Tournament statistics
- Matches played: 12
- Goals scored: 91 (7.58 per match)
- Points scored: 117 (9.75 per match)

= 1950 Cork Senior Hurling Championship =

Annual hurling competition season

The 1950 Cork Senior Hurling Championship was the 62nd staging of the Cork Senior Hurling Championship since its establishment by the Cork County Board in 1887. The draw for the opening round fixtures took place at the Cork Convention on 29 January 1950. The championship began on 23 April 1950 and ended on 17 September 1950.

Glen Rovers were the defending champions.

On 17 September 1950, Glen Rovers won the championship following a 2–8 to 0–5 defeat of St. Finbarr's in the final. This was their 13th championship title overall and their third title in succession.

==Team changes==
===To Championship===

Fielded teams after an absence
- Duhallow
- Seandún

==Results==
===First round===

23 April 1950
Avondhu 3-02 - 5-03 Imokilly
30 April 1950
Carrigdhoun 4-06 - 1-03 Duhallow
7 May 1950
Carbery 6-02 - 3-10 University College Cork
14 May 1950
St.

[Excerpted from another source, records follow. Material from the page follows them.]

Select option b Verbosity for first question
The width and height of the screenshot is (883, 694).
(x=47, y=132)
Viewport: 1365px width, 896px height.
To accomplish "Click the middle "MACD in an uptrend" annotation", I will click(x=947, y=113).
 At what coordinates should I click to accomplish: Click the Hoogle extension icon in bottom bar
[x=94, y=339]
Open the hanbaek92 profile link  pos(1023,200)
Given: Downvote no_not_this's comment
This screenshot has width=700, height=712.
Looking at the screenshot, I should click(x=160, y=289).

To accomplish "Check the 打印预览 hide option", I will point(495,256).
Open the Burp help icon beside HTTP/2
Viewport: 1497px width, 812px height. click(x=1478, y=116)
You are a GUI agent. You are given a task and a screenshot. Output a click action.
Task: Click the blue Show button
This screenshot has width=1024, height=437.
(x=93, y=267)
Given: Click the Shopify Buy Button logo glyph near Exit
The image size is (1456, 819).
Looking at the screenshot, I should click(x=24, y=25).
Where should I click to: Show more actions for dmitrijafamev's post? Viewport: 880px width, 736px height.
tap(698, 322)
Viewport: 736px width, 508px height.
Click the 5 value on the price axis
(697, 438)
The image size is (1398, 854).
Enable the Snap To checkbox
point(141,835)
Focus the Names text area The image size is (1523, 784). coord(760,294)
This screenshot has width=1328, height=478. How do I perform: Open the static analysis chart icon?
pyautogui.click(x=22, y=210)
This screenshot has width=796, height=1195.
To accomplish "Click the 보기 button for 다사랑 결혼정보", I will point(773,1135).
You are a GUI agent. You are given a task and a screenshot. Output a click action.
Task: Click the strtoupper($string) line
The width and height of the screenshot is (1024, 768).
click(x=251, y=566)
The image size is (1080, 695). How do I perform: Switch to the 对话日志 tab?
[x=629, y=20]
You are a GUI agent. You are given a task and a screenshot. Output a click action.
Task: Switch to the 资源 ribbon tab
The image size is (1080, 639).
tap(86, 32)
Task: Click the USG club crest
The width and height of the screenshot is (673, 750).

Finbarr's 6-02 - 5-03 Muskerry
21 May 1950
Rathluirc 6-02 - 3-00 Seandún
4 June 1950
Blackrock 7-04 - 3-05 Sarsfields

- Glen Rovers received a bye in this round.

===Second round===

9 July 1950
Glen Rovers 6-05 - 4-08 Imokilly
20 August 1950
Carrigdhoun 2-05 - 7-08 St. Finbarr's
20 August 1950
Blackrock 1-05 - 5-06 Rathluirc
  Blackrock: D Hayes 1-0, D Murphy 0-2, P Hayes 0-2.
  Rathluirc: D O'Toole 2-2, M O'Toole 1-3, D Flynn 1-1.

- Carbery received a bye in this round.

===Semi-finals===

3 September 1950
Glen Rovers 3-09 - 4-03 Carbery
  Glen Rovers: D Twomey 2-1, J Hartnett 1-1, J Lynch 0-3, C Ring 0-2, D Terry 0-1, D O'Sullivan 0-1.
  Carbery: J Burrows 2-1, P O'Riordan 1-1, J O'Driscoll 1-0, M O'Mahony 0-1.
3 September 1950
St. Finbarr's 4-06 - 1-07 Rathluirc
  St. Finbarr's: J Ring 1-2, S Leddy 1-2, J Dooley 1-0, J Grady 1-0, M Finn 0-2.
  Rathluirc: B Troy 1-2, D Flynn 0-2, M Toole 0-2, S Cronin 0-1.

===Final===

17 September 1950
Glen Rovers 2-08 - 0-05 St. Finbarr's
  Glen Rovers: J Lynch 1-0; D O'Sullivan 1-0; C Ring 0-2; S O'Brien 0-1; J Hartnett 0-2; D Twomey 0-1; D O'Donovan 0-1; F Corcoran 0-1.
  St. Finbarr's: J Ring 0-2; S Condon 0-2; M Finn 0-1.

==Championship statistics==
===Miscellaneous===

- Michael O’Brien trains Glen Rovers to a record 13th title.
- Jack Lynch wins, at the time. a record eleventh title.